To use fastText, you will first need to download fastText embeddings from [here](https://dl.fbaipublicfiles.com/fasttext/vectors-english/crawl-300d-2M.vec.zip), and then run the following script:
```bash
python lrqa/scripts/save_fasttext_embeddings.py \
--fasttext_data_path /path/to/crawl-300d-2M.vec \
--output_path /path/to/fasttext_embeddings.p
```
## Applications
### Applying to BBQ
Here is some sample code for running evaluation on [BBQ](https://arxiv.org/abs/2110.08193).

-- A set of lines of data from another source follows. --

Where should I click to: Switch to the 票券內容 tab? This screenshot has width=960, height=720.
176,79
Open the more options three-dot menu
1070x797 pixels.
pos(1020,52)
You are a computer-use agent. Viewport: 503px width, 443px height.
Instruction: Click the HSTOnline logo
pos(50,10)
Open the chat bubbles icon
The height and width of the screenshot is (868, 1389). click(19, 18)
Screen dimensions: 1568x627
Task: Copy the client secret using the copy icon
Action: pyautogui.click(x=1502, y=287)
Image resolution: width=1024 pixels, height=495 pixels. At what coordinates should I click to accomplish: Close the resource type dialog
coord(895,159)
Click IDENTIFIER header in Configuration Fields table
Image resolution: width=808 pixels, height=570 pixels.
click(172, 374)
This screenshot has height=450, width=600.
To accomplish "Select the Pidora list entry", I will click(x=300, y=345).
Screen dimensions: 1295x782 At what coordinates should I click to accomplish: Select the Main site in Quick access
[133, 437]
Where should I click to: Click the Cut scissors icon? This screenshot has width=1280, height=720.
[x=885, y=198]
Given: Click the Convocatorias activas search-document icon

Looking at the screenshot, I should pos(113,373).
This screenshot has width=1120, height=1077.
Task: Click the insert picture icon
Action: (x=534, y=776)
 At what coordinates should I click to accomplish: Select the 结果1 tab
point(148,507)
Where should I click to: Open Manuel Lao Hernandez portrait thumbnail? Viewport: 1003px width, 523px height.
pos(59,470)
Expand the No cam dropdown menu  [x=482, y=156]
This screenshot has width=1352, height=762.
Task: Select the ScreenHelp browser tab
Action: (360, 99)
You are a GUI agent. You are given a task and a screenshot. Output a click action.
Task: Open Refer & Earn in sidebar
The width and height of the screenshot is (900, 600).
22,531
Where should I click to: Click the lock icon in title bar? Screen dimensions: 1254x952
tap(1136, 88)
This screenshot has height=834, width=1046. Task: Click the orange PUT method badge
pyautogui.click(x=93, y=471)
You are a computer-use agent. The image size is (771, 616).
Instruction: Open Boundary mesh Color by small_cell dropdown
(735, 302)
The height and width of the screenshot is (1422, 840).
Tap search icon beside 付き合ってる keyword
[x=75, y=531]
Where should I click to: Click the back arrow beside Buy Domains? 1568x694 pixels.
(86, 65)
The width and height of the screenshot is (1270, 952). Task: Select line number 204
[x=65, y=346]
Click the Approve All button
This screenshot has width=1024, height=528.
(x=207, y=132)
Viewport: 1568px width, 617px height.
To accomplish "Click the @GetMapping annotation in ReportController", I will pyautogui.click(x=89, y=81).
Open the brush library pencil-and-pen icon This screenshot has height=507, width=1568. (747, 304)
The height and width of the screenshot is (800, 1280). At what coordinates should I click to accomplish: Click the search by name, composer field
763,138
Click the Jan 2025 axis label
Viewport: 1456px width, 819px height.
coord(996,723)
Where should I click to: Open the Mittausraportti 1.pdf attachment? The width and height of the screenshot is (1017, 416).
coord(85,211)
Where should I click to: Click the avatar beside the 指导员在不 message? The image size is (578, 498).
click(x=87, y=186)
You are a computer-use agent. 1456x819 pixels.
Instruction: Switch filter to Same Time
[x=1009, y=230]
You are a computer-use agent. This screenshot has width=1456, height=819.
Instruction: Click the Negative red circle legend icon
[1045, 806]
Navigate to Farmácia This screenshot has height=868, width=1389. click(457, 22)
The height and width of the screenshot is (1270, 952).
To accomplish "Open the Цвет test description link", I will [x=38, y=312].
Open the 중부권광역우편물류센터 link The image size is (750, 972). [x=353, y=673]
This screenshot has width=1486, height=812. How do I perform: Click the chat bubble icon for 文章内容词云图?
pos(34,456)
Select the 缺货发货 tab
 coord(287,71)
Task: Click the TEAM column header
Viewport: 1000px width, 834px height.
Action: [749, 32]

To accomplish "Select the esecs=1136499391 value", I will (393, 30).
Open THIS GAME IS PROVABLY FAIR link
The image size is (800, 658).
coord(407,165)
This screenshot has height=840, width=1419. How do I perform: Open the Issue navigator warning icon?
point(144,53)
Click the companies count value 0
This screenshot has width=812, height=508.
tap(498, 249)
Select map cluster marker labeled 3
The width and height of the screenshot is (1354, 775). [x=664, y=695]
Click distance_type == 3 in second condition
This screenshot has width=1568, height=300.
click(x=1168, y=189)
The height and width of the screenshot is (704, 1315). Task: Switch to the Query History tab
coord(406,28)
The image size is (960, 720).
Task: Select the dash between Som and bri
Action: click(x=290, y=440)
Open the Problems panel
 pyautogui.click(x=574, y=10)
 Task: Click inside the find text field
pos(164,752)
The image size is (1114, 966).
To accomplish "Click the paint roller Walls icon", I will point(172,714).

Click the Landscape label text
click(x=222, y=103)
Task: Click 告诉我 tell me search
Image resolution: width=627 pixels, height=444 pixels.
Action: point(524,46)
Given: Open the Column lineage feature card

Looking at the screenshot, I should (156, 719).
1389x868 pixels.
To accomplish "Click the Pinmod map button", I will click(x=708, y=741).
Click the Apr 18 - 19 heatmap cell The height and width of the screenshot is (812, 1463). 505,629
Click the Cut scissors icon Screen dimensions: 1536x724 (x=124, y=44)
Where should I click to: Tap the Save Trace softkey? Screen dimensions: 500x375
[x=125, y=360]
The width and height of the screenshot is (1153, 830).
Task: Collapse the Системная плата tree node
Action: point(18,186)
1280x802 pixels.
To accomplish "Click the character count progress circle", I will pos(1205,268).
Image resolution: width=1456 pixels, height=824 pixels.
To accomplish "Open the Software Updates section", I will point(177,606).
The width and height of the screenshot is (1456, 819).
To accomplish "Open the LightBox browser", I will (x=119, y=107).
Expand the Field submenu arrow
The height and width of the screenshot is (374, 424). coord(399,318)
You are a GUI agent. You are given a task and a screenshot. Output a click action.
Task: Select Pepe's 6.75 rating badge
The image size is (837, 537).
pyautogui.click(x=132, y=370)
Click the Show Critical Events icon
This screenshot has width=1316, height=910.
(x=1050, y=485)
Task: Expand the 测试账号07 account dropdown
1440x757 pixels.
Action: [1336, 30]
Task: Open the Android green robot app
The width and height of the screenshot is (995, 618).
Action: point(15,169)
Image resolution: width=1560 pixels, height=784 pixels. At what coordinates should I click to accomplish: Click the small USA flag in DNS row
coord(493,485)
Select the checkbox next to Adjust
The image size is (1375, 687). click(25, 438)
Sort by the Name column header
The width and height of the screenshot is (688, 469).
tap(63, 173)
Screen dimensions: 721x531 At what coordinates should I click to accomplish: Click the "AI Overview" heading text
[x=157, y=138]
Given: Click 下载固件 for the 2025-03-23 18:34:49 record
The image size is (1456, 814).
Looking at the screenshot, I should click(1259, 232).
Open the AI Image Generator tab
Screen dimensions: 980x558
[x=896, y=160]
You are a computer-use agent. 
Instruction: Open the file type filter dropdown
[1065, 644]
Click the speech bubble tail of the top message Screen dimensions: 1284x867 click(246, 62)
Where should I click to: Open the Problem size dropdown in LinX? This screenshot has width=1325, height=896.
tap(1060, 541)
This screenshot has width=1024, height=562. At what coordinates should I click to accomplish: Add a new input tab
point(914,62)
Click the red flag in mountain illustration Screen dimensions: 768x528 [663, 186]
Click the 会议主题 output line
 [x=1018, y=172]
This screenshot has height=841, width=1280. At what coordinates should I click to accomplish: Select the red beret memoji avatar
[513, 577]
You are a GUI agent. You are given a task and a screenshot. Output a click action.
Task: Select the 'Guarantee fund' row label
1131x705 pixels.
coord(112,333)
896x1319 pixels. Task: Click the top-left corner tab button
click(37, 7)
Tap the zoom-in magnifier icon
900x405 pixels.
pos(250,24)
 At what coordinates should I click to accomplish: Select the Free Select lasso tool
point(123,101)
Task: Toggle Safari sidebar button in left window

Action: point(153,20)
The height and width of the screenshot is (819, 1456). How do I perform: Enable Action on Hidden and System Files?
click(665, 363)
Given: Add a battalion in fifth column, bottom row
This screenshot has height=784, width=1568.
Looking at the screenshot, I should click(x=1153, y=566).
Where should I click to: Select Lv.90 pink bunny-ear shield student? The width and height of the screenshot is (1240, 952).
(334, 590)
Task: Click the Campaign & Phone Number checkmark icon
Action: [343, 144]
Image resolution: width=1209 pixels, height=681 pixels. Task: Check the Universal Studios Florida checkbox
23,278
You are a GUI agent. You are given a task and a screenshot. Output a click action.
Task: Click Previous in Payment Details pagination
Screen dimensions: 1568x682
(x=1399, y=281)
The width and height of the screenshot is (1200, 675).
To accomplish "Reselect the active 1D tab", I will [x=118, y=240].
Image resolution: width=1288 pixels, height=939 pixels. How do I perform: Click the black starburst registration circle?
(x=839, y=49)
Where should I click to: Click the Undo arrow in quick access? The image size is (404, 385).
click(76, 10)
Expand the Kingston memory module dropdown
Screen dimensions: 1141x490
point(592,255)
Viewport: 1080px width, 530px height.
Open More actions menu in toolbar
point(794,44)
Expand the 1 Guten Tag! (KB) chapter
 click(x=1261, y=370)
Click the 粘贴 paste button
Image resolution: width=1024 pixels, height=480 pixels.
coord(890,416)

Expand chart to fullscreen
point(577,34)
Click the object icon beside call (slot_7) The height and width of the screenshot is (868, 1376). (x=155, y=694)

First, we preprocess (just writing to standardized JSONL format) and fine-tune on RACE.
```bash
EXP_FOL=...
HF_MODEL_NAME=roberta-base
BATCH_SIZE=8
GRAD_ACCUM_STEPS=4
python lrqa/scripts/race_preproc.py \
--data_path ${EXP_FOL}/race
python lrqa/run_lrqa.py \
--model_name_or_path ${HF_MODEL_NAME} \
--model_mode mc \
--max_seq_length 512 \
--task_name custom \
--task_base_path ${EXP_FOL}/race \
--output_dir ${EXP_FOL}/race_run \
--learning_rate 1e-5 \
--num_train_epochs 3 \
--warmup_ratio 0.1 \
--eval_steps 1000 \
--save_steps 1000 \
--save_total_limit 5 \
--save_strategy steps \
--evaluation_strategy steps \
--load_best_model_at_end \
--per_device_train_batch_size ${BATCH_SIZE} \
--per_device_eval_batch_size ${BATCH_SIZE} \
--gradient_accumulation_steps ${GRAD_ACCUM_STEPS} \
--do_train --do_eval --do_predict --predict_phases validation
```
Next we preprocess all the BBQ data (cloned from https://github.com/nyu-mll/BBQ), and run evaluation on each of the categories using fine-tuned models.
```bash
BBQ_DATA=... # clone BBQ repo and point to `data` folder
python lrqa/scripts/bbq_preproc.py \
--input_data_path=${BBQ_DATA} \
--data_path ${EXP_FOL}/bbq
for CATEGORY in Age Disability_status Gender_identity Nationality Physical_appearance Race_ethnicity Race_x_SES Race_x_gender Religion SES Sexual_orientation; do
python lrqa/run_lrqa.py \
--model_name_or_path ${EXP_FOL}/race_run/checkpoint-last \
--model_mode mc \
--max_seq_length 512 \
--task_name custom \
--task_base_path ${EXP_FOL}/bbq/${CATEGORY}/ \
--output_dir ${EXP_FOL}/bbq_runs/${CATEGORY}/ \
--per_device_eval_batch_size ${BATCH_SIZE} \
--do_eval --do_predict --predict_phases validation
done
```
The predictions should be stored in a PyTorch pickle at `${EXP_FOL}/bbq_runs/${CATEGORY}/validation_predictions.p`.